◆ **Work task**
Update the lines starting with the line that contains "Find the location" and going on through the line that contains "begin-journey-button: Begin Your Journey is" by replacing "Find the location of" with "Identify the position of", leaving everything else unchanged. Leave the pictures out of your answer.

◆ **Excerpted data**

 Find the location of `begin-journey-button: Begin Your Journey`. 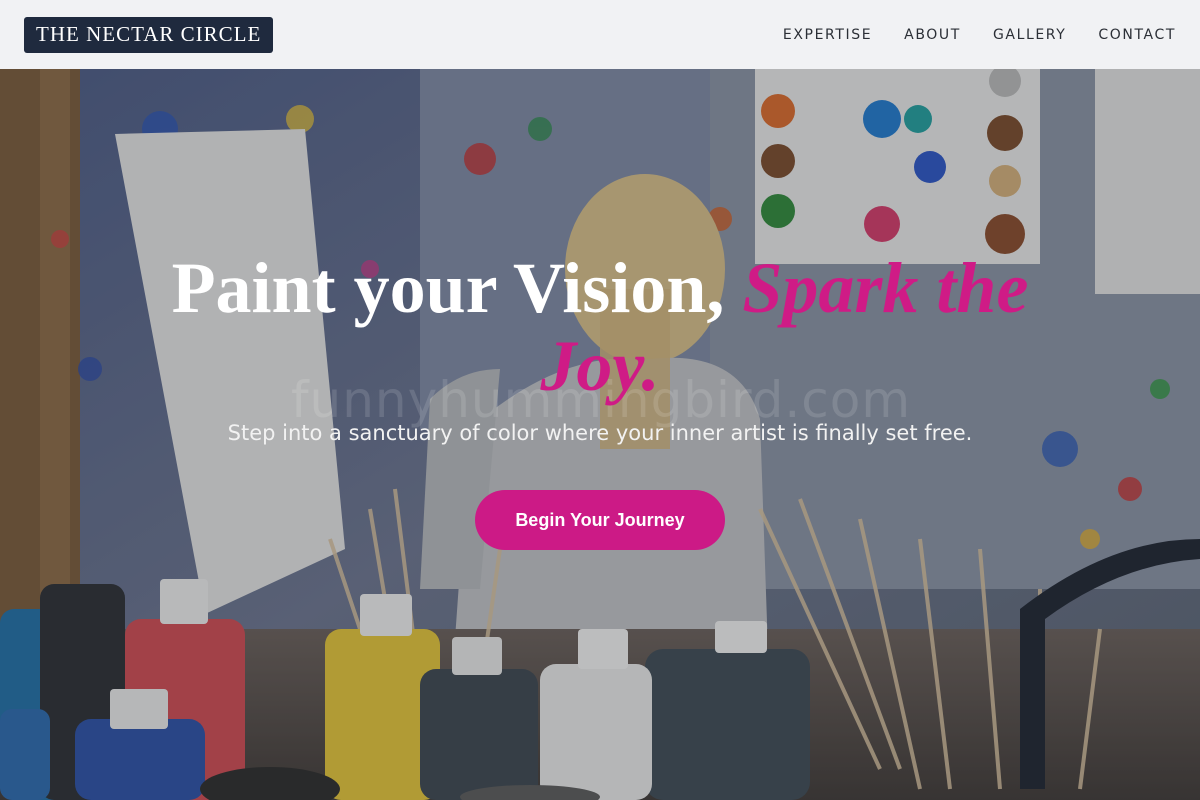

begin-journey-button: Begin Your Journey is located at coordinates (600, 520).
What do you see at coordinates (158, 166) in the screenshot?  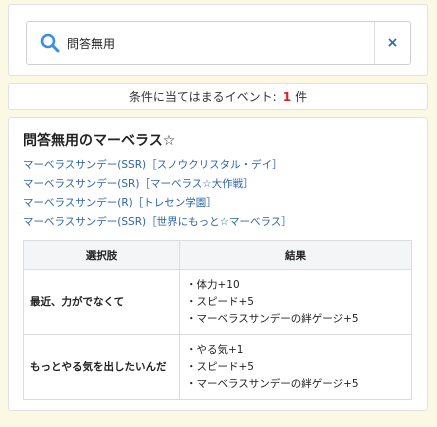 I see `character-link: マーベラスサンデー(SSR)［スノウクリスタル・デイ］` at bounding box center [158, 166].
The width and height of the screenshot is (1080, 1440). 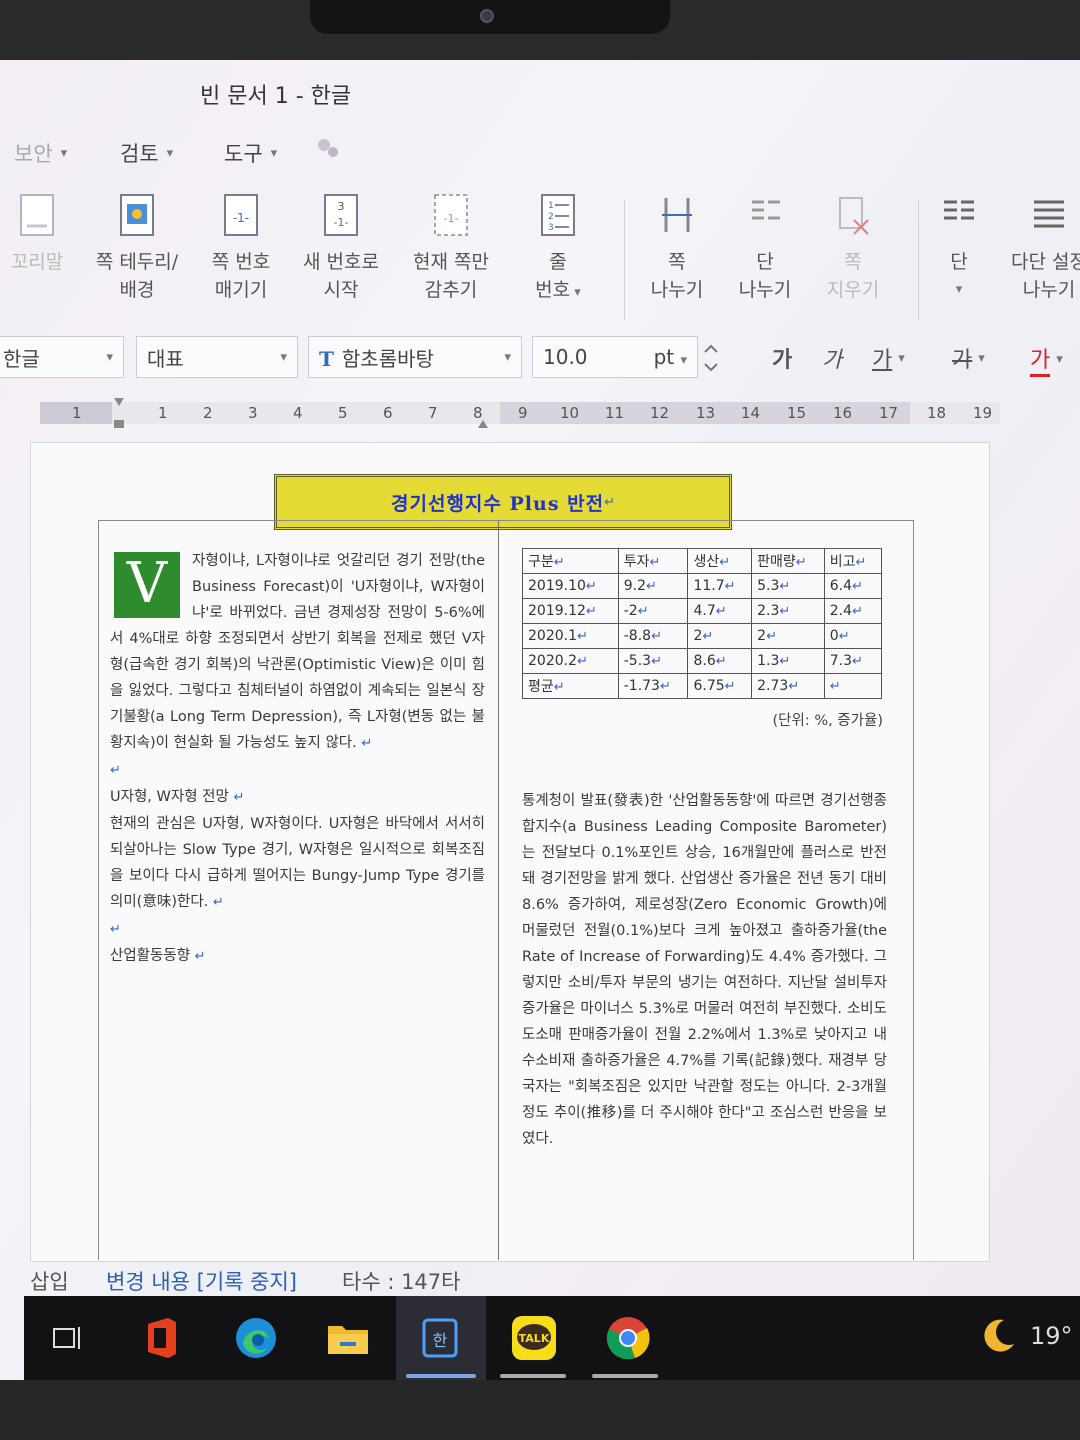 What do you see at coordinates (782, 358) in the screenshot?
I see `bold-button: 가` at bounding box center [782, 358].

* * *

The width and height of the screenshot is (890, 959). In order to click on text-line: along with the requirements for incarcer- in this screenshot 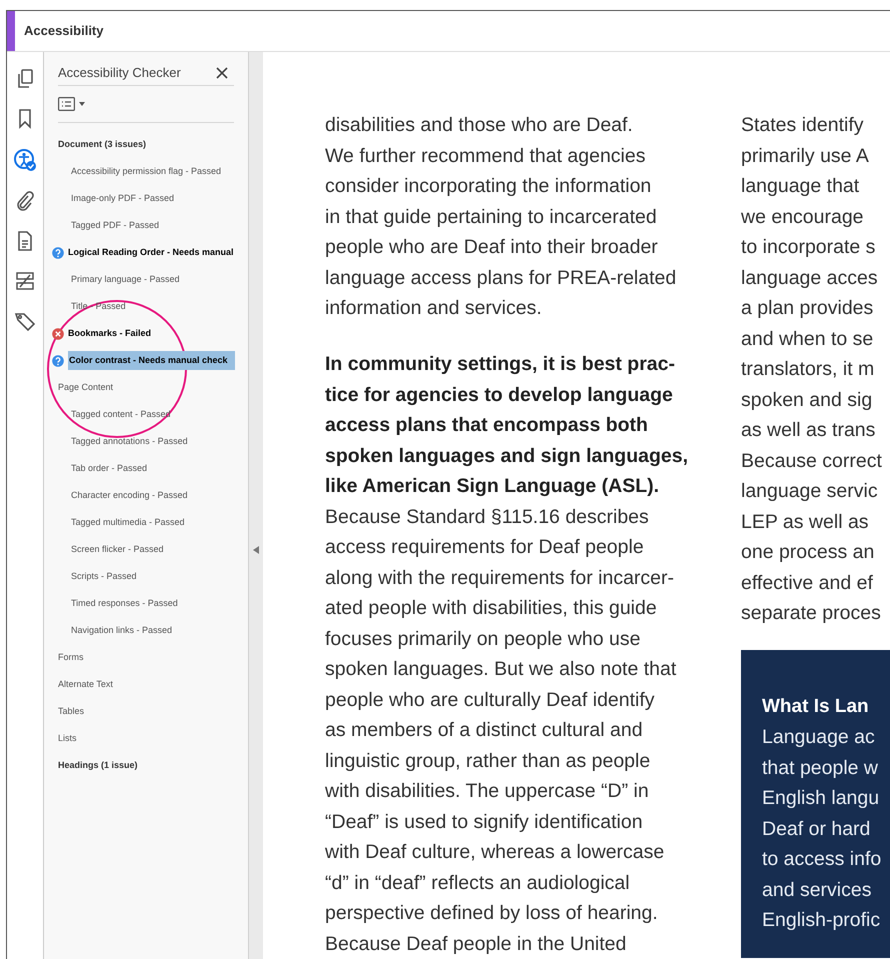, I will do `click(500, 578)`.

...

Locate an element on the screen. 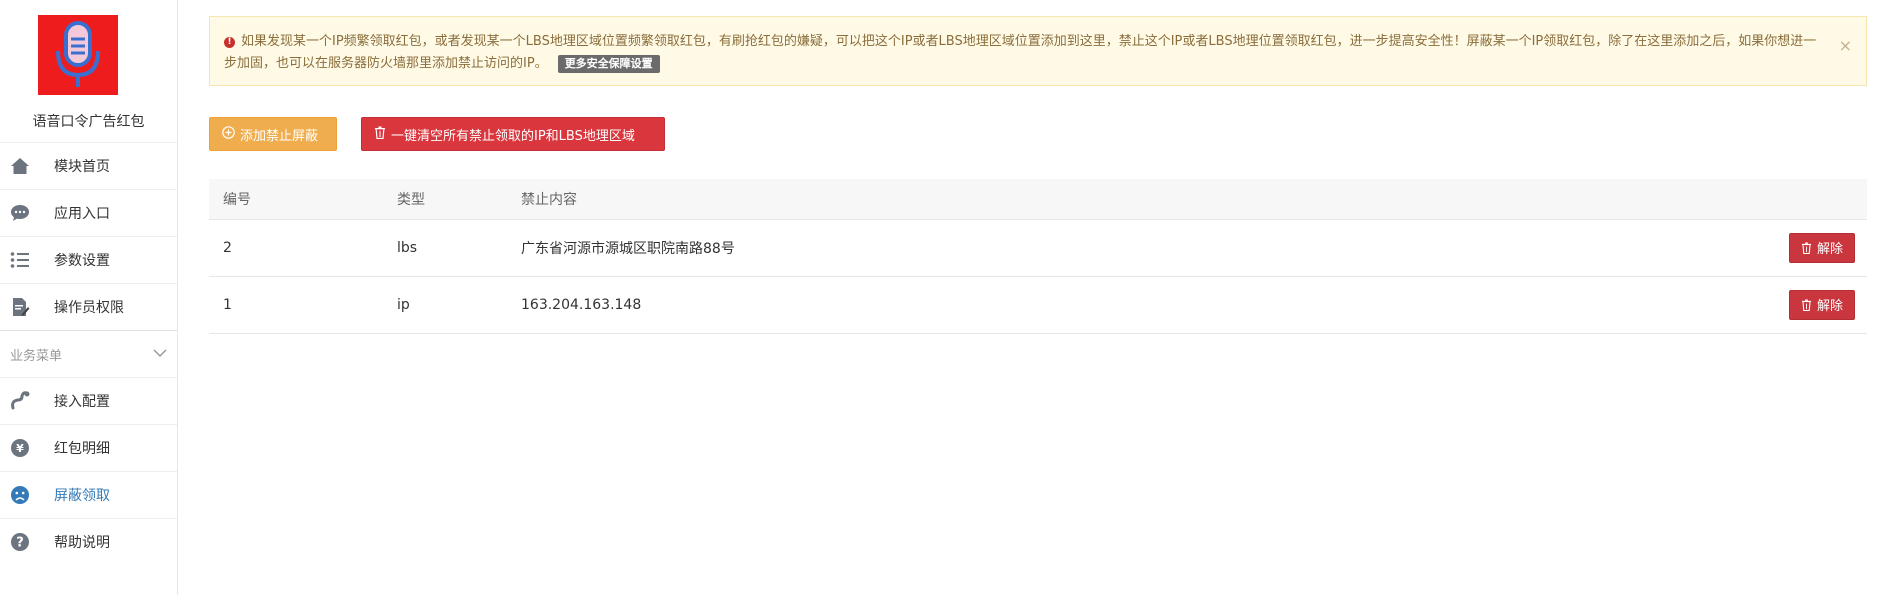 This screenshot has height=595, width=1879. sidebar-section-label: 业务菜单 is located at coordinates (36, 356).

◆ **Response area**
 Identify the position of `begin-journey-button: Begin Your Journey`. 

begin-journey-button: Begin Your Journey is located at coordinates (600, 520).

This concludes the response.